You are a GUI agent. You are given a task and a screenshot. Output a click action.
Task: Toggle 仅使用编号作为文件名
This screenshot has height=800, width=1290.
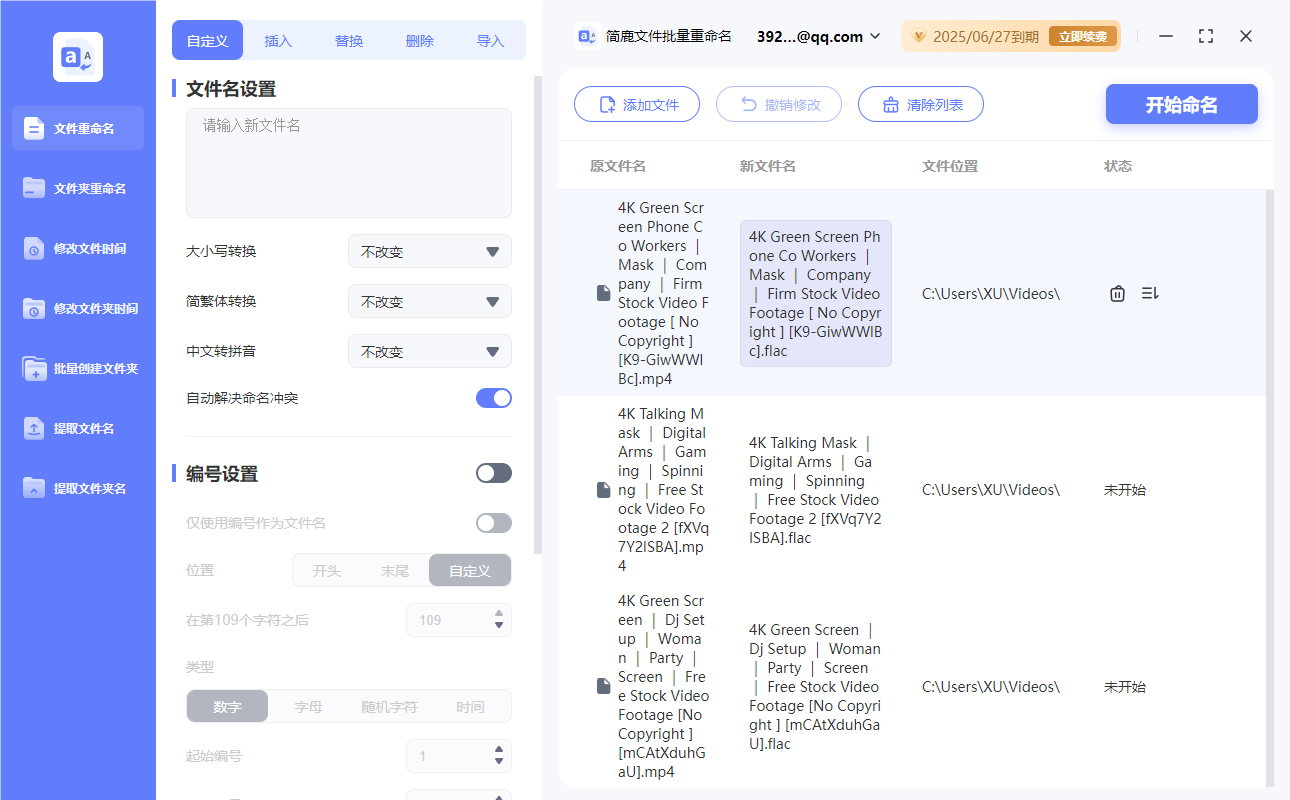tap(493, 522)

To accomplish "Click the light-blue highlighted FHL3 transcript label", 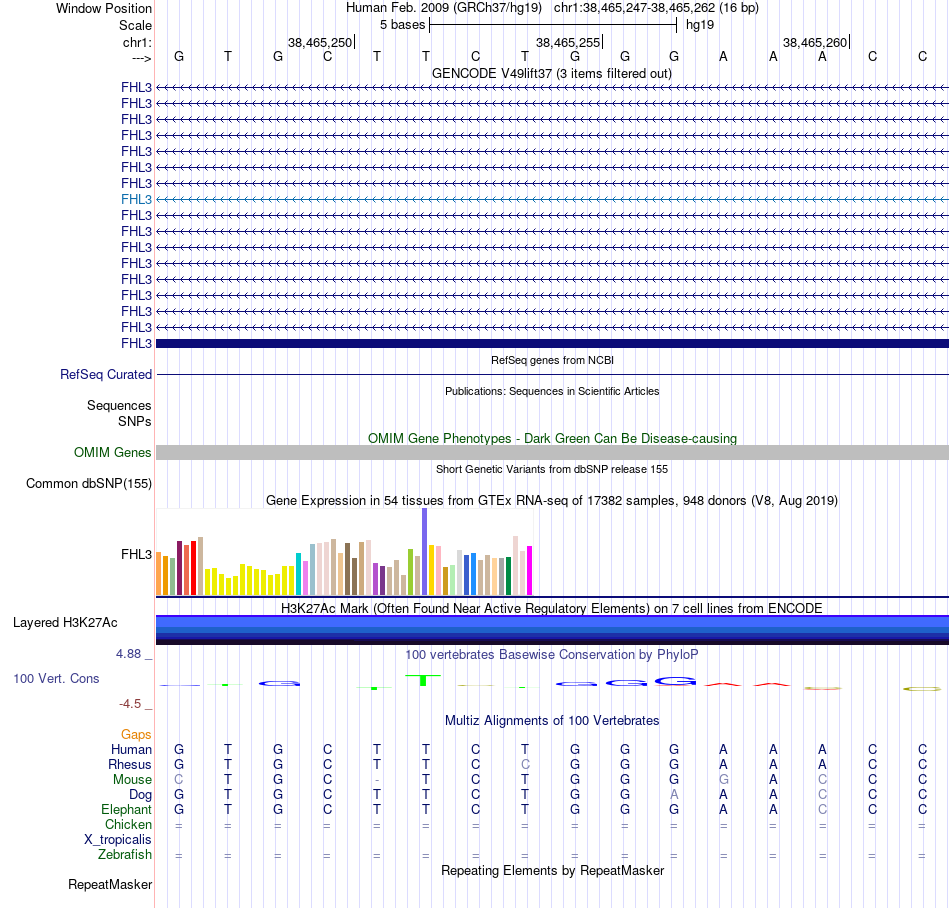I will click(136, 199).
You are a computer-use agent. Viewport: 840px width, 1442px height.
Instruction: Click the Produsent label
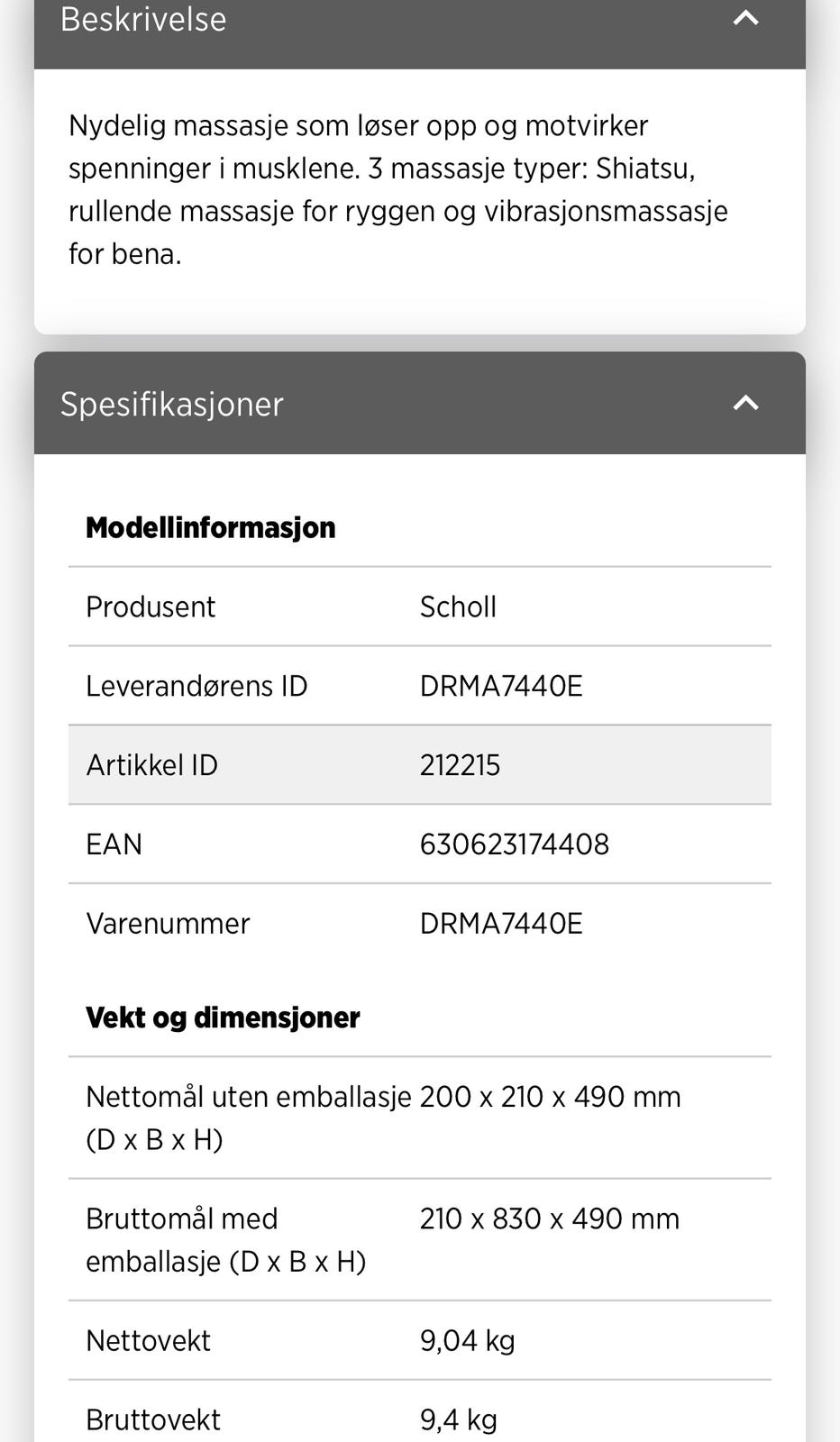coord(151,607)
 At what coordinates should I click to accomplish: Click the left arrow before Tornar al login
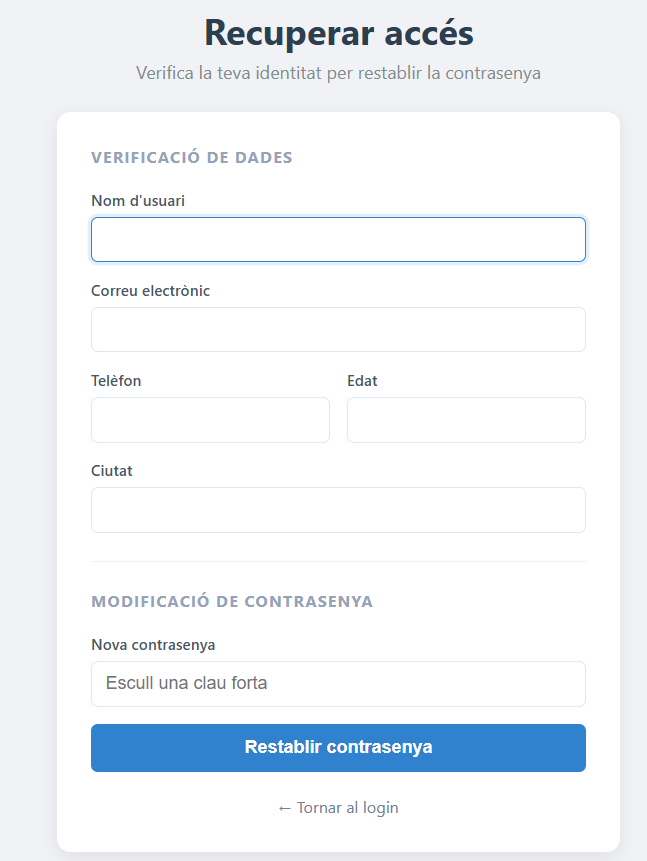click(x=285, y=807)
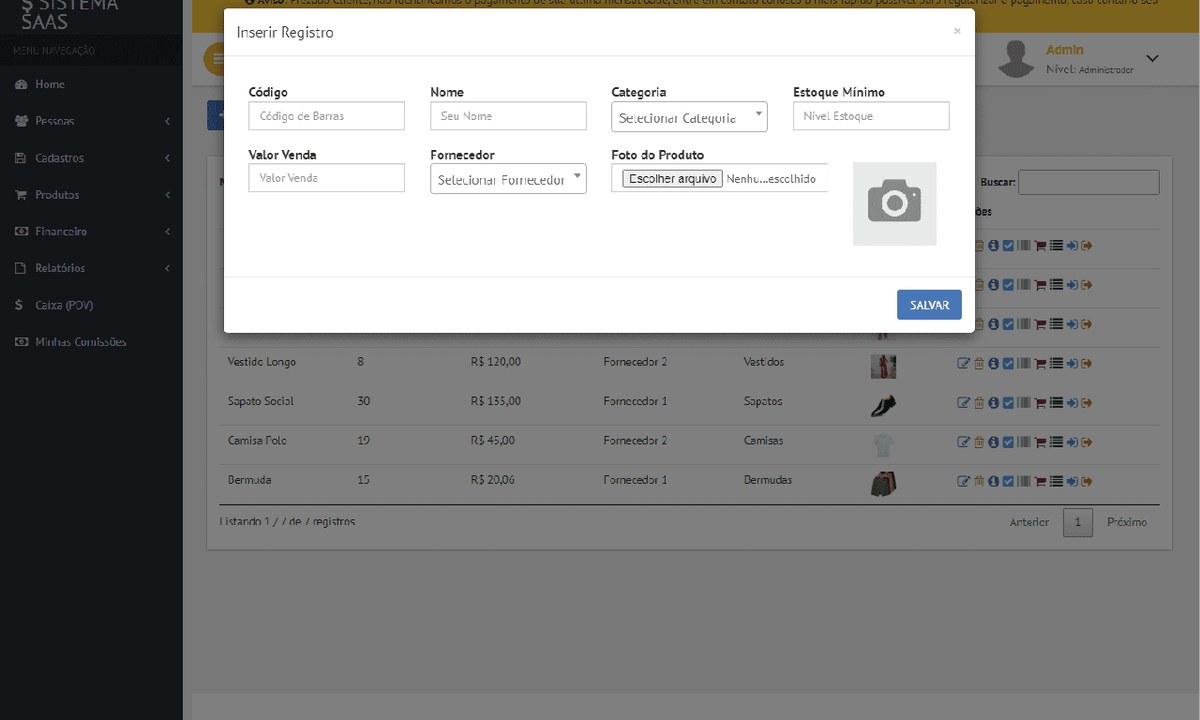The image size is (1200, 720).
Task: Open the info icon for Camisa Polo
Action: (993, 441)
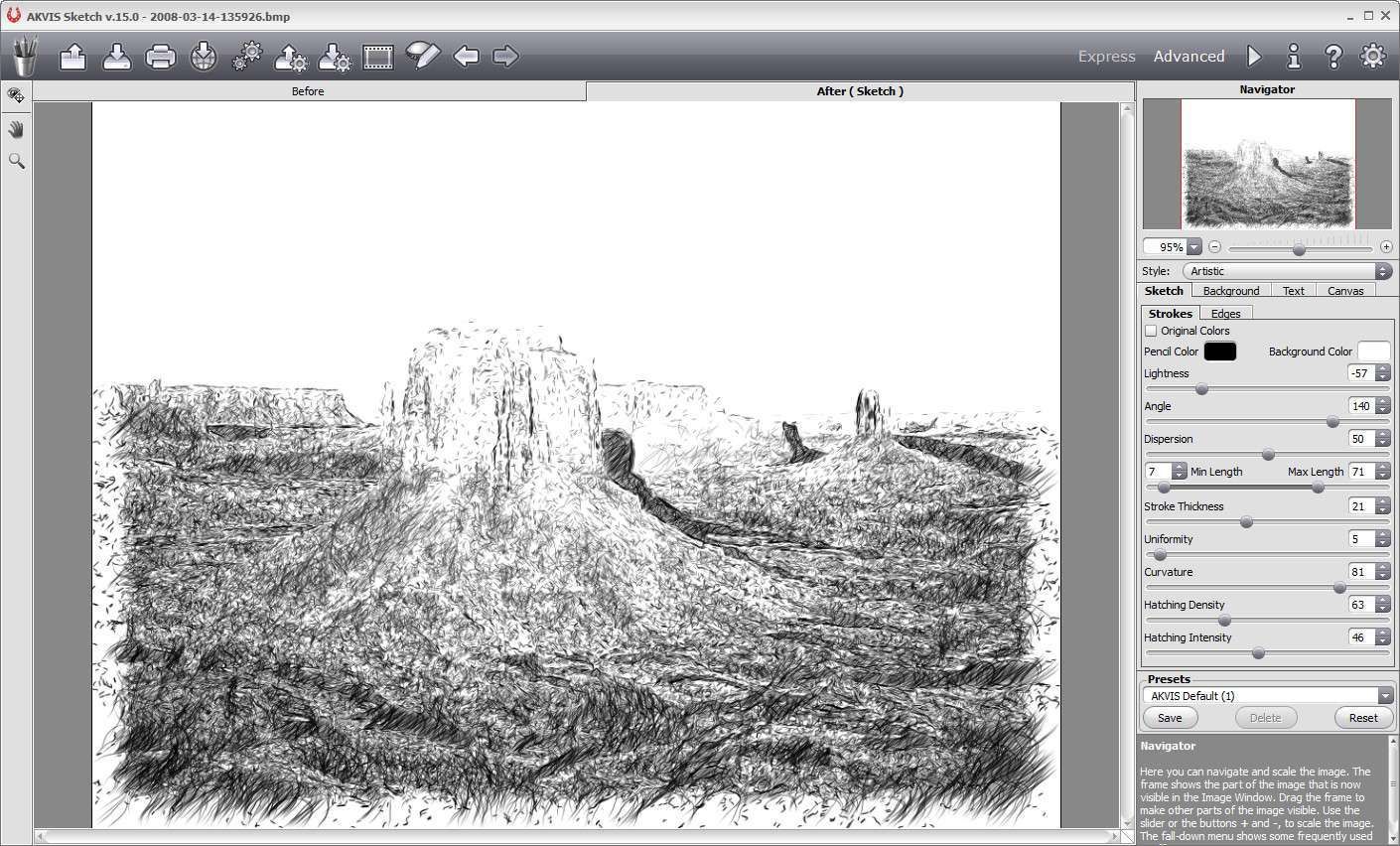The width and height of the screenshot is (1400, 846).
Task: Print the sketch result
Action: coord(160,56)
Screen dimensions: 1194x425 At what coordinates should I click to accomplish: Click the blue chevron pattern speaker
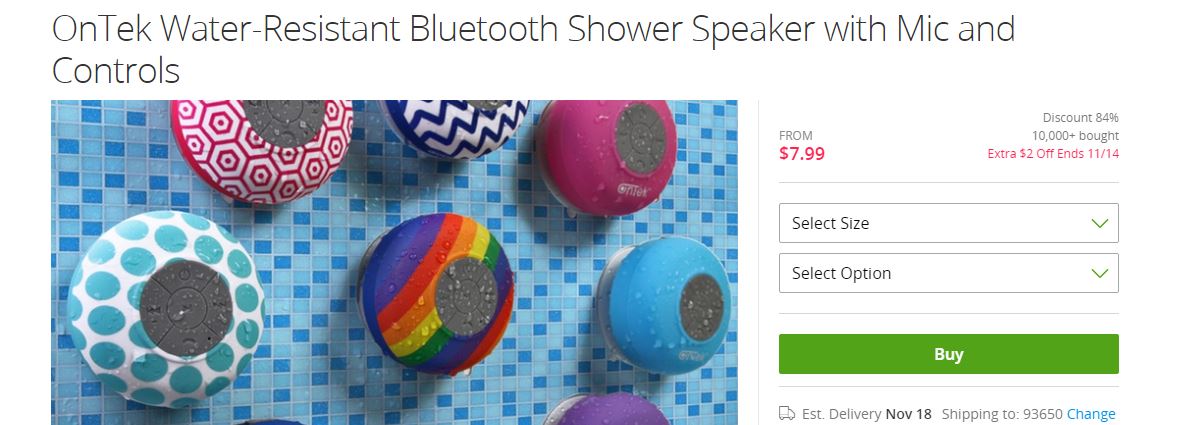(x=455, y=128)
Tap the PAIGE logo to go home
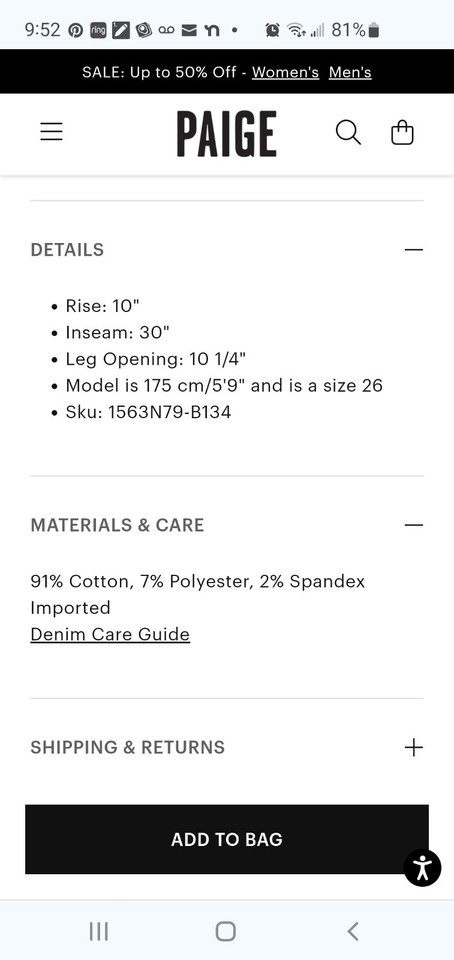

▬▬▬▬▬▬

Which lines in the rows above contain the word "should"? Return each of them in full.

■ **Result for this exercise**
 At what coordinates should I click to accomplish: Click the left arrow before Tornar al login
Screen dimensions: 1194x425 At what coordinates should I click to accomplish: Click the blue chevron pattern speaker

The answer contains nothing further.